Government has set a target of administering at least a million doses every three days. However, the numbers are dropping to below 200 000, despite the governments efforts to have more people inoculated by adding more vaccination sites.

Only a small number of the over 35 age group is going for their jabs and the government is trying to raise awareness around the vaccines.

The Government Communication and Information System (GCIS) together with the National Press Club (NPC) and the Health Products Regulatory Authority (HPRA), hosted a webinar to educate the public on vaccine safety on Wednesday.

During the webinar GCIS Acting DG Michael Currin said, “Every single folk I have spoken with at a restaurant or petrol station says I do not want to take it, I do not know what’s inside. And it allows you the opportunity not to be informed.
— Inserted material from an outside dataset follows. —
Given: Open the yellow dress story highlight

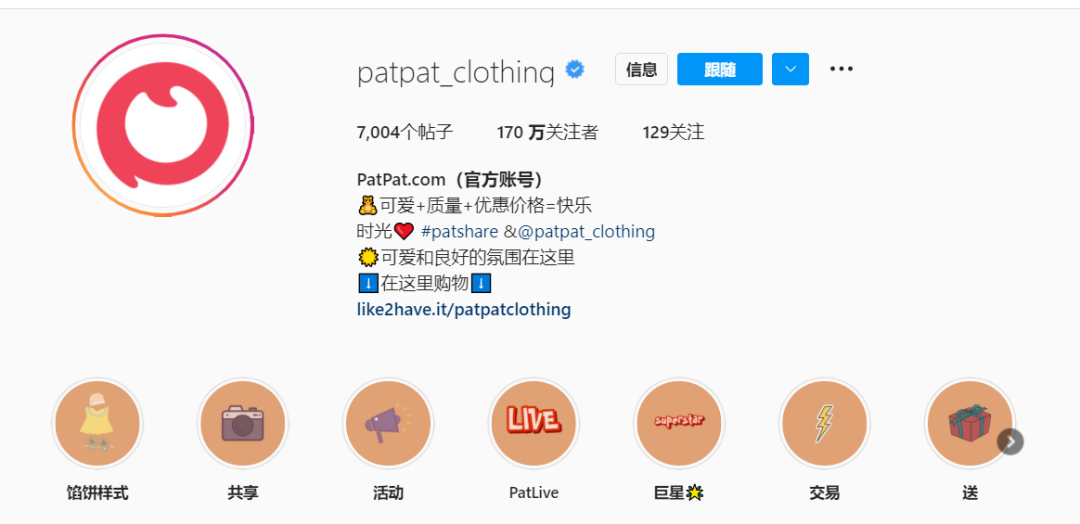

So we do need to be those facilitators.”

“It took a long time for South Africans to be on a different page around HIV/AIDS. We are only 18 months into this and the kind of awareness that we are doing shows that we can do more,” says Currin.

WEBINAR: COVID-19 vaccine safety in South Africa

Government hopes to have vaccinated at least 28 million people by the end of 2021, however, such a target may be impossible to reach.

So far, 4 million people have been fully vaccinated which is around 11 percent of the country’s population. And only 10 million people have received their first jabs.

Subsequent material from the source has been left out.